Peter Beinart writes:

The critics who think Bernie Sanders isn’t Jewish enough—or isn’t Jewish in the right way—now have a clear alternative in the Democratic presidential race: Michael Bloomberg. Not only is the former New York mayor rising in the polls; he’s also contrasting his Jewish identity with that of the senator from Vermont. Late last month, Bloomberg sprinkled a speech at the Aventura Turnberry Jewish Center in South Florida with the kind of religious references (the Ten Plagues, Moses descending from Mount Sinai) and cultural schmaltz (the pickles at Wolfie’s Deli) that Sanders generally eschews. “I’m not the only Jewish candidate running for president,” Bloomberg added. “But I am the only one who doesn’t want to turn America into a kibbutz.”

Politically, however, the most significant difference between Sanders and Bloomberg’s Jewish identities concerns Israel. Sanders has tried to reconcile his support for the Jewish state with his concern for regional peace and human rights; Bloomberg has not. And while Sanders has aligned himself with a generation of young, progressive Jews, Bloomberg is aligned with the hawkish Jewish establishment. He already boasts a Jewish “Leadership Council” brimming with former officers of Jewish Federations, the American Jewish Committee, the Conference of Presidents of American Jewish Organizations, and at least eight past or present donors to the American Israel Public Affairs Committee (AIPAC). This alignment, together with Bloomberg’s history of remarks about Israel, suggests that as president he would halt the Democratic Party’s tentative shift toward a more progressive perspective on Israel/Palestine and the entire Middle East.

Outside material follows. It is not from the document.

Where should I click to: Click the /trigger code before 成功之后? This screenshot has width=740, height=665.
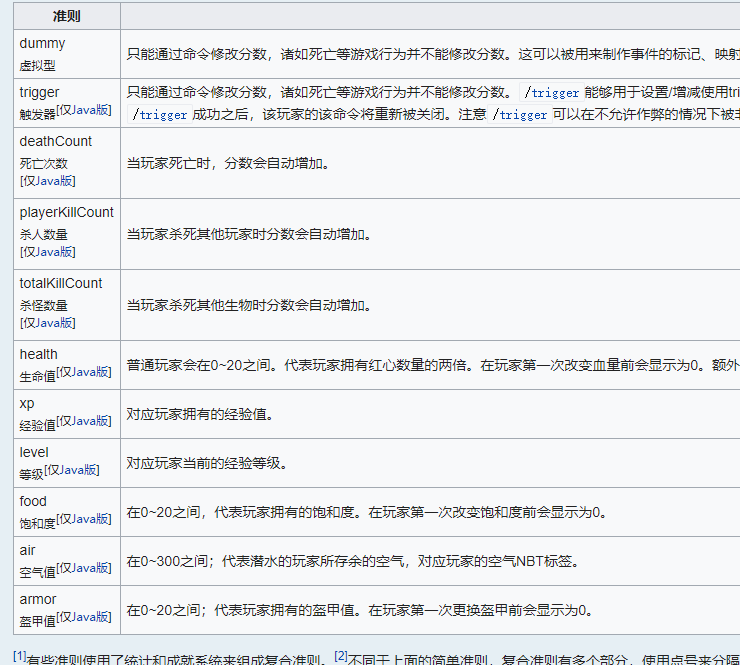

Time and again, Bloomberg’s unquestioning devotion to Israel has led him to defend immoral and disastrous policies. In 2004, he told an AIPAC reception that on “the one issue that matters . . . standing up for Israel, which I think is like standing up for America, George Bush has been there.” In fact, Bush’s invasion of Iraq—which Bloomberg supported—damaged both Israeli and American security by creating a power vacuum that empowered Iran and enabled the rise of the Islamic State. [Continue reading…]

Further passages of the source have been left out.